§ **SELECTED EXTRACT**
=-=-=
Sorry, man... Wasn't tryin' to be a smartass. But that dude is listed as Florida...

Why bother making tarpon shark bait? Anytime there's tarpon around, there's usually ladyfish. Much easier to manage, and much less of a regal specimen.


----------



## NC KingFisher (Nov 20, 2011)

Cause once you fight a tarpon for over an hour like we end up doing hes spent. 50/50 chance hes gonna make it cause of latocic(i think thats right) acid build up


----------



## solid7 (Dec 31, 2010)

NC KingFisher said:


> Cause once you fight a tarpon for over an hour like we end up doing hes spent. 50/50 chance hes gonna make it cause of latocic(i think thats right) acid build up


Is that even legal? 

I'm pretty sure we have to have a possession stamp down here to possess a tarpon for any reason. (no stamp required for catch and release)

Of course, you have just made the point for the heavier test...


----------



## BlueWater (Jun 14, 2011)

Yea Florida requires a $50 tag to posses or harvest Tarpon. Not that i wanted to target them but just wanted to see if the reel was capable of withstanding a battle with one.


----------



## solid7 (Dec 31, 2010)
=-=-=
§ **Records from a pointing dataset**
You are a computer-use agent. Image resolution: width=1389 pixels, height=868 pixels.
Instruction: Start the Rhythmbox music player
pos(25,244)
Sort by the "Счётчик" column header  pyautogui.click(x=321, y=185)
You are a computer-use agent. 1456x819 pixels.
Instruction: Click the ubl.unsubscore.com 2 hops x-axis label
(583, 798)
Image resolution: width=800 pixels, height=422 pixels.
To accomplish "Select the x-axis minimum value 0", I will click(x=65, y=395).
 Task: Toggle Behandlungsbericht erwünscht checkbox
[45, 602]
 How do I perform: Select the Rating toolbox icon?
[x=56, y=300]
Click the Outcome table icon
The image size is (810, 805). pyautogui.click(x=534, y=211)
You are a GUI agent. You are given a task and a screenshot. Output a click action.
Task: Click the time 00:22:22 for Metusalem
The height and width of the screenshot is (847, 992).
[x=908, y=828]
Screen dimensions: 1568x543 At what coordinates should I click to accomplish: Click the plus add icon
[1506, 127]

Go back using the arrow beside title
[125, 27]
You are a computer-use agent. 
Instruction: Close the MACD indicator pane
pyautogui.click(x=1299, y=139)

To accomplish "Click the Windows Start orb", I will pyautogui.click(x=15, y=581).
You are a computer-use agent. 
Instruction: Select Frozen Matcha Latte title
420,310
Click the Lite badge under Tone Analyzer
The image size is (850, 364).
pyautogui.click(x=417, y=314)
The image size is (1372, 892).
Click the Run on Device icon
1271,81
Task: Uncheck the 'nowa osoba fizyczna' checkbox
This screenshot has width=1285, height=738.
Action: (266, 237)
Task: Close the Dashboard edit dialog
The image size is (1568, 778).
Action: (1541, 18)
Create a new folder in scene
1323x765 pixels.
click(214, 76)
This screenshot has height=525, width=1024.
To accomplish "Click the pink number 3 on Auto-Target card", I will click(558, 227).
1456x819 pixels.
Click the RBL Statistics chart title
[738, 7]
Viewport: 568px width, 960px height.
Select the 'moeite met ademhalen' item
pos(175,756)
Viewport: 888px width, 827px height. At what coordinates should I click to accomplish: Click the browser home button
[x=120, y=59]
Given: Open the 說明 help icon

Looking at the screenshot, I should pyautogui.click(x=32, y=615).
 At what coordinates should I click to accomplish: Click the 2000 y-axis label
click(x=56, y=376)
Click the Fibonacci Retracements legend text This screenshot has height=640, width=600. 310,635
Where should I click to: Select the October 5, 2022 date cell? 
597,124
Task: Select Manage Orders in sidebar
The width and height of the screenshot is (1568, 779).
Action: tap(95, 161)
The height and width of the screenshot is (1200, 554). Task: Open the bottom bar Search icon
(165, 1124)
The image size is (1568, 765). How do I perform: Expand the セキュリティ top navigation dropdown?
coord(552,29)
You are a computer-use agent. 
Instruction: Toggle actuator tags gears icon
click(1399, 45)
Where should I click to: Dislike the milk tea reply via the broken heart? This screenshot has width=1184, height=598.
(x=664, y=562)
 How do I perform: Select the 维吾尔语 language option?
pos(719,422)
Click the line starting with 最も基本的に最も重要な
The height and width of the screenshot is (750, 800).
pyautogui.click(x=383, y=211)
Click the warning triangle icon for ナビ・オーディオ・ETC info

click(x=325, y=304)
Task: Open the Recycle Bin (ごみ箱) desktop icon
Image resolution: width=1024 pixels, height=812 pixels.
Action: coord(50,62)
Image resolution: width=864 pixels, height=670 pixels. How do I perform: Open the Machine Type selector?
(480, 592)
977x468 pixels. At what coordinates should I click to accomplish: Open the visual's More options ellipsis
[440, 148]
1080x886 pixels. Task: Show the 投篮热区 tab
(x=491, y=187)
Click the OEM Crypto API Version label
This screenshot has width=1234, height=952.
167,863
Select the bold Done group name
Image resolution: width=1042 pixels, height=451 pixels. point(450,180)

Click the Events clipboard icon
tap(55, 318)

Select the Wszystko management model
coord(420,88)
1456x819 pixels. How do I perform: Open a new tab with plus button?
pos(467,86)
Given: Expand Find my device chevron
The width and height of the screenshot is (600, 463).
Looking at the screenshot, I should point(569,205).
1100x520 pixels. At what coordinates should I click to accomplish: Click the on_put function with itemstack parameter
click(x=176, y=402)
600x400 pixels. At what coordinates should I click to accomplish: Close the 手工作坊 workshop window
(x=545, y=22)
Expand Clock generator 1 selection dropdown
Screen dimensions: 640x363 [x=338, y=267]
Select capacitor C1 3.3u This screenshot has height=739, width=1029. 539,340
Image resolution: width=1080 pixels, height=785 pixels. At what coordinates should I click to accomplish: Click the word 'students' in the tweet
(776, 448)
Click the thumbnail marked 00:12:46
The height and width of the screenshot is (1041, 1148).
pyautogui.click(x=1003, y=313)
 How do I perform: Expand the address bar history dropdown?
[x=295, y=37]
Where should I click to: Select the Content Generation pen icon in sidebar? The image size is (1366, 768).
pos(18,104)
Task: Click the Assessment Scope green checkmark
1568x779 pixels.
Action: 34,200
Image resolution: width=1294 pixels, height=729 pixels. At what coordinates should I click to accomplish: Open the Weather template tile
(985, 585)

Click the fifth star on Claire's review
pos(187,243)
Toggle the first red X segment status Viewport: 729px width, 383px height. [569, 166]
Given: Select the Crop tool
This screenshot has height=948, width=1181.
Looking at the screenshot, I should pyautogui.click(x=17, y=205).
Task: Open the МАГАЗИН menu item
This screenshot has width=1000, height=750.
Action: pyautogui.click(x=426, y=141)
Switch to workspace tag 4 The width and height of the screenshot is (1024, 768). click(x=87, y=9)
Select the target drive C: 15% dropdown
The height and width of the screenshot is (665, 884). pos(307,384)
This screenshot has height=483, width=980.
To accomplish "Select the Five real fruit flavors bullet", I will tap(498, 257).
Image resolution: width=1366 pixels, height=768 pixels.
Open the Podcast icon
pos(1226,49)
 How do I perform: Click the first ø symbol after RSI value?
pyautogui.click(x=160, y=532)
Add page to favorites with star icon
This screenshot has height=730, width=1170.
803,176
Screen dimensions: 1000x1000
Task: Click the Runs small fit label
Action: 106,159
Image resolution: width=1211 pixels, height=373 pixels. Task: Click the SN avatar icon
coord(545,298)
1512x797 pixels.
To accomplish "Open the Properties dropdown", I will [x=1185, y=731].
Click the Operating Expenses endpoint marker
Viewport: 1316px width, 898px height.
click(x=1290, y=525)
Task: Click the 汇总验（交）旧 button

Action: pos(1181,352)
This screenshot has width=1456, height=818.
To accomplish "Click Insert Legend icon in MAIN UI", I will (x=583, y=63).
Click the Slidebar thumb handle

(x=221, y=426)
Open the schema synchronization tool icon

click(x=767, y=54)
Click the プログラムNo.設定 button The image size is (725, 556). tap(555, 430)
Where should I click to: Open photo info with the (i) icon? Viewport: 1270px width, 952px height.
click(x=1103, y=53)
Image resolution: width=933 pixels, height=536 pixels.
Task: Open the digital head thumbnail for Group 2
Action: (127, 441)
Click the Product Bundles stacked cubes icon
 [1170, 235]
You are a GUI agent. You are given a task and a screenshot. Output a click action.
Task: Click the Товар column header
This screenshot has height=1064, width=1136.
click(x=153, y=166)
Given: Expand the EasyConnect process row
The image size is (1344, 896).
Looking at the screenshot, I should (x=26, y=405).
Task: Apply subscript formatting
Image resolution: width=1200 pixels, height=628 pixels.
=-=-=
§ **EXERCISE INSTRUCTIONS**
A) In the records, copy out verbatim every line from the one containing "600x400 pixels. At" through the one containing "Action: 106,159", including both of those lines.
B) Write the next part of the tarpon-fishing forum thread, starting after its last line.

§ **EXERCISE RESPONSES**
A)
600x400 pixels. At what coordinates should I click to accomplish: Close the 手工作坊 workshop window
(x=545, y=22)
Expand Clock generator 1 selection dropdown
Screen dimensions: 640x363 [x=338, y=267]
Select capacitor C1 3.3u This screenshot has height=739, width=1029. 539,340
Image resolution: width=1080 pixels, height=785 pixels. At what coordinates should I click to accomplish: Click the word 'students' in the tweet
(776, 448)
Click the thumbnail marked 00:12:46
The height and width of the screenshot is (1041, 1148).
pyautogui.click(x=1003, y=313)
 How do I perform: Expand the address bar history dropdown?
[x=295, y=37]
Where should I click to: Select the Content Generation pen icon in sidebar? The image size is (1366, 768).
pos(18,104)
Task: Click the Assessment Scope green checkmark
1568x779 pixels.
Action: 34,200
Image resolution: width=1294 pixels, height=729 pixels. At what coordinates should I click to accomplish: Open the Weather template tile
(985, 585)

Click the fifth star on Claire's review
pos(187,243)
Toggle the first red X segment status Viewport: 729px width, 383px height. [569, 166]
Given: Select the Crop tool
This screenshot has height=948, width=1181.
Looking at the screenshot, I should pyautogui.click(x=17, y=205).
Task: Open the МАГАЗИН menu item
This screenshot has width=1000, height=750.
Action: pyautogui.click(x=426, y=141)
Switch to workspace tag 4 The width and height of the screenshot is (1024, 768). click(x=87, y=9)
Select the target drive C: 15% dropdown
The height and width of the screenshot is (665, 884). pos(307,384)
This screenshot has height=483, width=980.
To accomplish "Select the Five real fruit flavors bullet", I will tap(498, 257).
Image resolution: width=1366 pixels, height=768 pixels.
Open the Podcast icon
pos(1226,49)
 How do I perform: Click the first ø symbol after RSI value?
pyautogui.click(x=160, y=532)
Add page to favorites with star icon
This screenshot has height=730, width=1170.
803,176
Screen dimensions: 1000x1000
Task: Click the Runs small fit label
Action: 106,159

B)
BlueWater said:


> Yea Florida requires a $50 tag to posses or harvest Tarpon. Not that i wanted to target them but just wanted to see if the reel was capable of withstanding a battle with one.


Reel will be fine... But listen to a fellow Floridian on this one. Our tarpon fish get much bigger down here. I live right next to a beach that gets heavy tarpon fishing action 2X a year. Many a poor chump went home empty with a reel that showed up full of 20lb. Somewhere around here, I got some footage of some of the big boys rolling in the surf... Some of 'em looked to be about 6'-7' ers. (we have some pics of Robbie's down in the keys with some that were 200+ lbs)

Even at 40 lbs test, a big fish is still going to test your skill as an angler...


----------



## BlueWater (Jun 14, 2011)

solid7 said:


> Reel will be fine... But listen to a fellow Floridian on this one. Our tarpon fish get much bigger down here. I live right next to a beach that gets heavy tarpon fishing action 2X a year. Many a poor chump went home empty with a reel that showed up full of 20lb. Somewhere around here, I got some footage of some of the big boys rolling in the surf... Some of 'em looked to be about 6'-7' ers. (we have some pics of Robbie's down in the keys with some that were 200+ lbs)
> 
> Even at 40 lbs test, a big fish is still going to test your skill as an angler...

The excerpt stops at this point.